Absence of Behavioral Abnormalities and Neurodegeneration in vivo despite Widespread Neuronal Huntingtin Inclusions

• Published in: Proceedings of the National Academy of Sciences - PNAS Vol. 102; no. 32; pp. 11402 - 11407
• Main Authors: Slow, Elizabeth J., Graham, Rona K., Osmand, Alexander P., Devon, Rebecca S., Lu, Ge, Deng, Yu, Pearson, Jacqui, Vaid, Kuljeet, Bissada, Nagat, Wetzel, Ronald, Leavitt, Blair R., Hayden, Michael R., Palmiter, Richard D.
• Format: Journal Article
• Language: English
• Published: United States National Academy of Sciences 09.08.2005; National Acad Sciences
• Subjects: Analysis of Variance; Animals; Antibodies; Behavioral Symptoms - genetics; Behavioral Symptoms - physiopathology; Biological Sciences; Brain; Brain - pathology; Chromosomes, Artificial, Yeast - genetics; Computational Biology; Disease Models, Animal; DNA Primers; Gene expression; Hippocampus; Humans; Huntingtin Protein; Huntington Disease - genetics; Huntington Disease - pathology; Huntington Disease - physiopathology; Inclusion bodies; Inclusion Bodies - genetics; Inclusion Bodies - pathology; Introns; Mice; Mice, Transgenic; Nerve Tissue Proteins - genetics; Nerve Tissue Proteins - physiology; Neurological disorders; Neurons; Neurons - pathology; Neurons - physiology; Nuclear Proteins - genetics; Nuclear Proteins - physiology; Phenotypes; Polymerase chain reaction; Promoter Regions, Genetic - genetics; Proteins; Rodents; Rotarod Performance Test; Sequence Analysis, DNA; Transgenic animals
• ISSN: 0027-8424; 1091-6490
• DOI: 10.1073/pnas.0503634102

We have serendipitously established a mouse that expresses an N-terminal human huntingtin (htt) fragment with an expanded polyglutamine repeat (≈120) under the control of the endogenous human promoter (shortstop).
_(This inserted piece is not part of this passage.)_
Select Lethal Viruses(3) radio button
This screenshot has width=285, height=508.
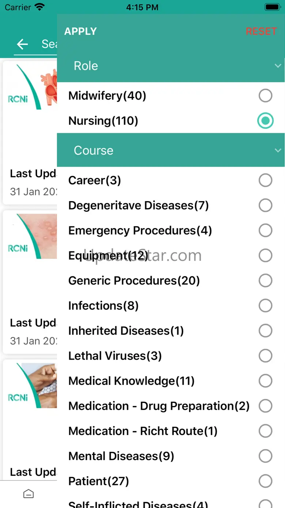tap(265, 356)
Frequent and widespread htt inclusions occur early in shortstop mice. Despite these inclusions, shortstop mice display no clinical evidence of neuronal dysfunction and no neuronal degeneration as determined by brain weight, striatal volume, and striatal neuronal count. These results indicate that htt inclusions are not pathogenic in vivo. In contrast, the full-length yeast artificial chromosome (YAC) 128 model with the identical polyglutamine length and same level of transgenic protein expression as the shortstop demonstrates significant neuronal dysfunction and loss. In contrast to the YAC128 mouse, which demonstrates enhanced susceptibility to excitotoxic death, the shortstop mouse is protected from excitotoxicity, providing in vivo evidence suggesting that neurodegeneration in Huntington disease is mediated by excitotoxic mechanisms.